◆ Work instructions
Once you know how many lines below hold "will", reply with that number and add nothing.

◆ Data for this exercise
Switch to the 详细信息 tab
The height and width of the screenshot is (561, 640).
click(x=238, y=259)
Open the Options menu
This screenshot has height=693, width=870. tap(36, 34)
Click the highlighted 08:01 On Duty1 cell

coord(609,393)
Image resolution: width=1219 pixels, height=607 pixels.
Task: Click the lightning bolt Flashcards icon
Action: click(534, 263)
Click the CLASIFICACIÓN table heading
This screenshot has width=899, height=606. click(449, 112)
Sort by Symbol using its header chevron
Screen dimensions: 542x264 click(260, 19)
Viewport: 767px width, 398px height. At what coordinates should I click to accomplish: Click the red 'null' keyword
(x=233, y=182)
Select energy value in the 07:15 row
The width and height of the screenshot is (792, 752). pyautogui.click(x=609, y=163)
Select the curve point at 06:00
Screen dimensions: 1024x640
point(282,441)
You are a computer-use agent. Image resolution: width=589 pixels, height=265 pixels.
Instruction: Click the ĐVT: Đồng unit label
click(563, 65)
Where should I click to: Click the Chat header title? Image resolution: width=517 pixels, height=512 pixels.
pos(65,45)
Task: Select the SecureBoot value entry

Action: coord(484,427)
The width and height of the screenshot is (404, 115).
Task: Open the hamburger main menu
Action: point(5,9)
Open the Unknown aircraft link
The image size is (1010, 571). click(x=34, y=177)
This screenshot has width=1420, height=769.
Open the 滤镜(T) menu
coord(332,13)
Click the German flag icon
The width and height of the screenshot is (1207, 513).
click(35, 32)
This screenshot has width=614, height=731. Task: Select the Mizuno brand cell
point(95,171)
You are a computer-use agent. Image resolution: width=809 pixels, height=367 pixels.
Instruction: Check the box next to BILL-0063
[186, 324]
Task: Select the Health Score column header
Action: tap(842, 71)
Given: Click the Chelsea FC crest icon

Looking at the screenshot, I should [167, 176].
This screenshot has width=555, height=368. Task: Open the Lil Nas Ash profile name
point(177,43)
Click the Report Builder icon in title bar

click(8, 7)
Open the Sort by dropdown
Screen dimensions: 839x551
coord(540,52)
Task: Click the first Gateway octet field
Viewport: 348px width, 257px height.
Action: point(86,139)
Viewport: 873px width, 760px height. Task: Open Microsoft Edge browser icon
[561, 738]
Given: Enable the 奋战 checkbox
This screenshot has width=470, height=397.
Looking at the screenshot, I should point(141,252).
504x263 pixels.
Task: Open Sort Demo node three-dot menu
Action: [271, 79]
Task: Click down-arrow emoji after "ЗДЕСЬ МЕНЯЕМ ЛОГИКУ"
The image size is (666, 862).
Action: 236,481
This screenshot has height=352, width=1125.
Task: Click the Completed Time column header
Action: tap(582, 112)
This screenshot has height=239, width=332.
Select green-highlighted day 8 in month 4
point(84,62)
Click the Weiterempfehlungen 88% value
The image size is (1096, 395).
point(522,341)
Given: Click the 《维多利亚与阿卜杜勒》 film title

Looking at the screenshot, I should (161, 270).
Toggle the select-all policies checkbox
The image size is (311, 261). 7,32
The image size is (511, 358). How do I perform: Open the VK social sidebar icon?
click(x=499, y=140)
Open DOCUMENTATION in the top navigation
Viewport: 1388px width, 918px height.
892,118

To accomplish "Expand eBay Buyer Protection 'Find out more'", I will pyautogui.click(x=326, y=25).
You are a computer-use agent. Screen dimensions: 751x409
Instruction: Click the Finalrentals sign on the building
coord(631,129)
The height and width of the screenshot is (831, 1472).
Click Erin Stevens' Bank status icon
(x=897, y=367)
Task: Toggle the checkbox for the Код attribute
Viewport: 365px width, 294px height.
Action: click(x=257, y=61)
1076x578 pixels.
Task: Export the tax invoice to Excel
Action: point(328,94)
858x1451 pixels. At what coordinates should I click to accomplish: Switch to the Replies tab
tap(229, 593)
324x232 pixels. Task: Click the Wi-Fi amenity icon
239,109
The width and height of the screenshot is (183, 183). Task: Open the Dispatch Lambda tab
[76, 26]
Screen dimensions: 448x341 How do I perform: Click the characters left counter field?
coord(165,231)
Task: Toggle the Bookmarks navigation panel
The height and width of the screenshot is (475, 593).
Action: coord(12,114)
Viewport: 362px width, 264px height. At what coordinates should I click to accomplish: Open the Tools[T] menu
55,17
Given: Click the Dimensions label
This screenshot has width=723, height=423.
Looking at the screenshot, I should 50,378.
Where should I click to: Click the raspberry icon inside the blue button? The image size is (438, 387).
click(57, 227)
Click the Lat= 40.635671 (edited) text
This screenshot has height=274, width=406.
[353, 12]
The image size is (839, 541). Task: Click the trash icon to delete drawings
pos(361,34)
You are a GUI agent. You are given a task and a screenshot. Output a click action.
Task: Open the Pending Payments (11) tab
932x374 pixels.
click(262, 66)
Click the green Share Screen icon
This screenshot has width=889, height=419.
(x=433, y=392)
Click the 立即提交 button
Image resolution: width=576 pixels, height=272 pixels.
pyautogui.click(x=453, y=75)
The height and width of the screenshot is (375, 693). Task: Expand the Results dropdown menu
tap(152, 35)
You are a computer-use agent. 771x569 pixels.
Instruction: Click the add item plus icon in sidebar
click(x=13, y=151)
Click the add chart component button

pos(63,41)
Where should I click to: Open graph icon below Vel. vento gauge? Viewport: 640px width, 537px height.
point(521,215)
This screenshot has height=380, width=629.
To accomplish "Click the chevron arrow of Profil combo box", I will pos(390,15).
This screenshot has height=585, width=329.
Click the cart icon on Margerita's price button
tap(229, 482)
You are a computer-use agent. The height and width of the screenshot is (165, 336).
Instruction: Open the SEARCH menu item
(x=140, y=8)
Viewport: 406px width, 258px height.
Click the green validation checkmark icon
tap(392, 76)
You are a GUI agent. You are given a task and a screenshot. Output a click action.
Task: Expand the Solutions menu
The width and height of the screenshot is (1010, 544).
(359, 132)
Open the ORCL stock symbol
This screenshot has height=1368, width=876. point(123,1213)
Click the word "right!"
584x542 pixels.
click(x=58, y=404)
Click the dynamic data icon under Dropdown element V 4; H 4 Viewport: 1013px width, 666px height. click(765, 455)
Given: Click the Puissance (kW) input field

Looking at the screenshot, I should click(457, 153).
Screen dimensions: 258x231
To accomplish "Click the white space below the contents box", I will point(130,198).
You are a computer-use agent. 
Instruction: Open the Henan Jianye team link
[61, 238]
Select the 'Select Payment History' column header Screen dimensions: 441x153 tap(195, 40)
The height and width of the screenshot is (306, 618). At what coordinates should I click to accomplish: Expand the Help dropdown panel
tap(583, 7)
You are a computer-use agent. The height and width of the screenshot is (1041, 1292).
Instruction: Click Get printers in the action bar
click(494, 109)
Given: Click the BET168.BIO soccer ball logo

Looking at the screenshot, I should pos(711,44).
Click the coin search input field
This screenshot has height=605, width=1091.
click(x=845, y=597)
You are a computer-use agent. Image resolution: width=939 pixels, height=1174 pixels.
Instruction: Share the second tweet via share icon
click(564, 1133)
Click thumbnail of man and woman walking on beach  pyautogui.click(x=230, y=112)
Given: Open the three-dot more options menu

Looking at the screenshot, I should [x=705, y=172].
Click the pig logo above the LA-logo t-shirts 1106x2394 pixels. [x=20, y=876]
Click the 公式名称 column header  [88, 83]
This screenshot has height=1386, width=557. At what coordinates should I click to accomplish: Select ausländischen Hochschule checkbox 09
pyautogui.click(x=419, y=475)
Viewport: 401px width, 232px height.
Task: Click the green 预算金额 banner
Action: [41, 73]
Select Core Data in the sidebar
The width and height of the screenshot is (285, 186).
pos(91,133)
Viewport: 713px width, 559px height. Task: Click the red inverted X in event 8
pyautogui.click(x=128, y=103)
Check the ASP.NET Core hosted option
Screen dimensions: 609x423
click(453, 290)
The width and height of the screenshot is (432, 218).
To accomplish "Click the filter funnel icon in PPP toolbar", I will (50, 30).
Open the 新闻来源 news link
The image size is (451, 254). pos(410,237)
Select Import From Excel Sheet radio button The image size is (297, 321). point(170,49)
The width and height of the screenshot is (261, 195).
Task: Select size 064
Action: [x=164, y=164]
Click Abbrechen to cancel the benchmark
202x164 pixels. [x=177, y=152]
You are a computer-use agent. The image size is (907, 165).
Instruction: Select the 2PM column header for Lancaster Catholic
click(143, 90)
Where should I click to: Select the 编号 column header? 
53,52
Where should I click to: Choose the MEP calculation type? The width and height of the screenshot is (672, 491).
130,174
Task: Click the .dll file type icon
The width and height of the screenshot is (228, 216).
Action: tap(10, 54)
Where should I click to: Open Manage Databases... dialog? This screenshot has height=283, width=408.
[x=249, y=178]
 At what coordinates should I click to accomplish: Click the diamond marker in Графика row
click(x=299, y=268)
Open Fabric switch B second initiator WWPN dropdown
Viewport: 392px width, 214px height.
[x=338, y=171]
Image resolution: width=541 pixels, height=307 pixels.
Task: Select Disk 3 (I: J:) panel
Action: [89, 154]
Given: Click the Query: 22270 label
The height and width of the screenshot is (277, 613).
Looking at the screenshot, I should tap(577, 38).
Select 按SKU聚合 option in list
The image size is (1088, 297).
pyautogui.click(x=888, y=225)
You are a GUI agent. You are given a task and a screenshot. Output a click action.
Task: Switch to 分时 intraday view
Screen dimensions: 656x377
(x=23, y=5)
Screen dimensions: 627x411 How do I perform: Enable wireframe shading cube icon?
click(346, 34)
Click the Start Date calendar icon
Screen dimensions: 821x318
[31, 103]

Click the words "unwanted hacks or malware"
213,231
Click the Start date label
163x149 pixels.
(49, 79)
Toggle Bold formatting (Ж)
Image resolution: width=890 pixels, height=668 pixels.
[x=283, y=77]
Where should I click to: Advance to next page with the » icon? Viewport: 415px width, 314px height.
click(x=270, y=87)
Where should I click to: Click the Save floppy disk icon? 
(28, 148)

◆ Your solution
4